Nobody was under any illusions about the task facing Ireland. It was a tour which illuminated just how quickly New Zealand were embracing professionalism. They beat Llanelli 81-3 and then Wales ‘A’ by 51-8. (Actual Wales wouldn’t do much better: that Test finished 42-7). The turned Emerging England into Retreating England (59-22 in Huddersfield).

Still, for the crowd in Lansdowne Road that afternoon, it was clear by full-time that a chasm had opened up. The first half hour couldn’t have gone better: the opening two tries were scored by Ireland’s Keith Wood.
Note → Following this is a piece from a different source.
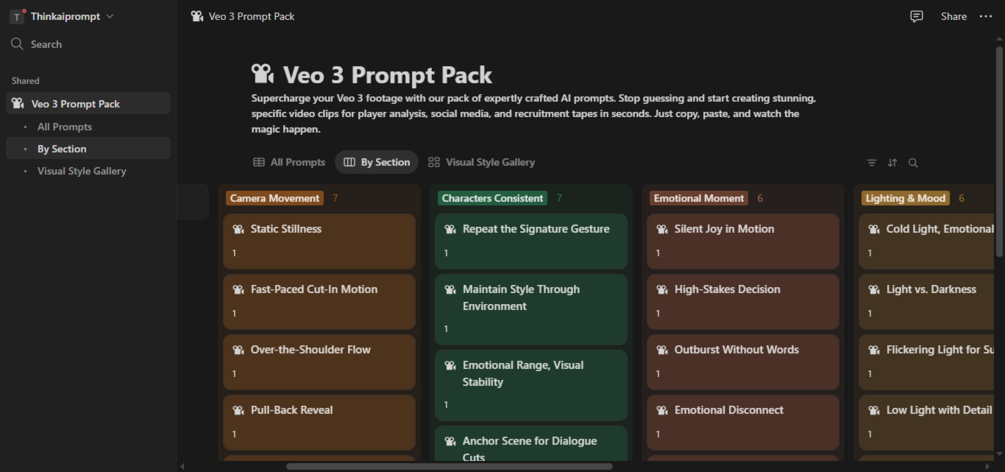Click the sidebar Search magnifier icon

tap(17, 44)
But from that disadvantage, New Zealand ran home 63 unanswered points in about 50 minutes. The All-Blacks may have shared the rugby field but they were playing a different game.
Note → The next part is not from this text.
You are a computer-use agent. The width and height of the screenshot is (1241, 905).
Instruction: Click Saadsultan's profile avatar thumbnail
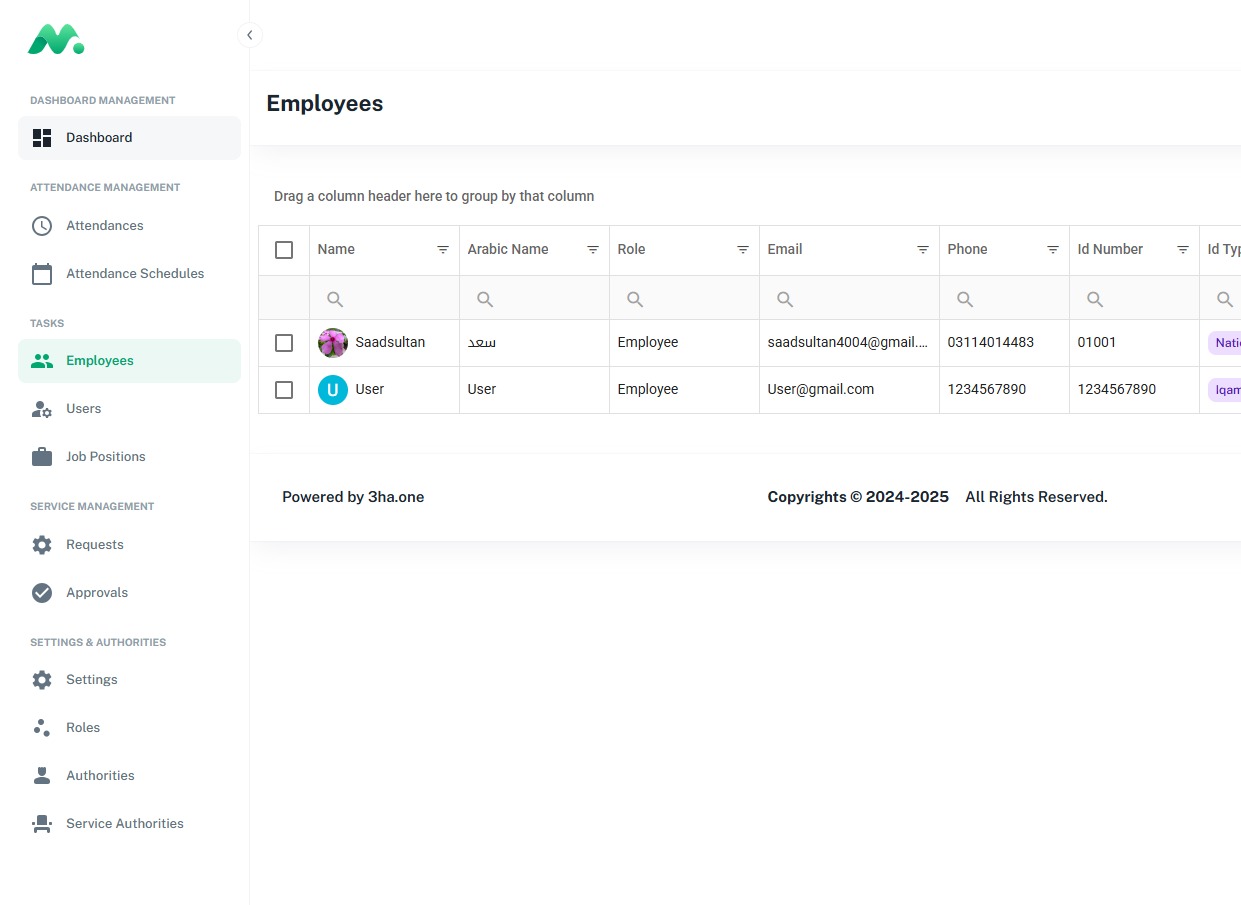point(333,343)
“I thought we competed pretty well for the first 30 minutes,” Ashton said gamely. We had an unfortunate spell ten minutes before half time and early in the second half with the first couple of possessions when we kicked the ball down Christian Cullen’s throat – not the wisest move.

“For the first 25 minutes of the second half one could see all of the attributes that this side has got – power, vision, footballers all over the field, the ability to retain the ball. They play with remarkable patience and control, just waiting for the defence to run out of numbers. They are powerful men, very dynamic.”

Bleak defeat

Jeff Wilson and Glenn Osborne grabbed two tries each; New Zealand scored seven in total.

You only had to scan the match programme to gauge the impossibility of Ireland’s situation at that time. Eight of the starting 15 – Rob Henderson (Wasps), Mark McCall, Keiron Dawson, Malcolm O’Kelly (London Irish), Nick Popplewell (Newcastle), Keith Wood (Harlequins, Paul Wallace and Paddy Johns (Saracens) – were playing their rugby in England. It would have made more sense for Ashton to hold sessions in London.

The situation highlighted the inadequacy of the tradition of getting together a few weeks before the match.

The New Zealand lesson hastened Ireland towards a painful and dark couple of seasons: just one win in the Five Nations over the next two years, the departure of Ashton and a bleak defeat to Argentina fast-tracking an exit before the quarter-finals of the 1999 World Cup.

Two decades on, Ireland prepare for a New Zealand game ranked second in the world and with a realistic chance of earning a first ever win over the visitors in Lansdowne. That scenario would have been unimaginable to in the stadium on an afternoon when the black shirts ran riot, leaving Irish rugby in a lost place.

IRELAND: K Nowlan; D Hickie, R Henderson, M McCall, J McWeeney; E Elwood, J M cGuinness; N Popplewell, K Wood, P Wallace; P Johns, M O’Kelly; E Halvey, E Miller K Dawson.

NEW ZEALAND: C Cullen; J Wilson, F Bunce, A Ieremia, G Osborne; A Mehrtens, J Marshall; C Dowd, N Hewitt, O Brown; I Jones, R Brooke; T Randell, Z Brooke; A Blowers.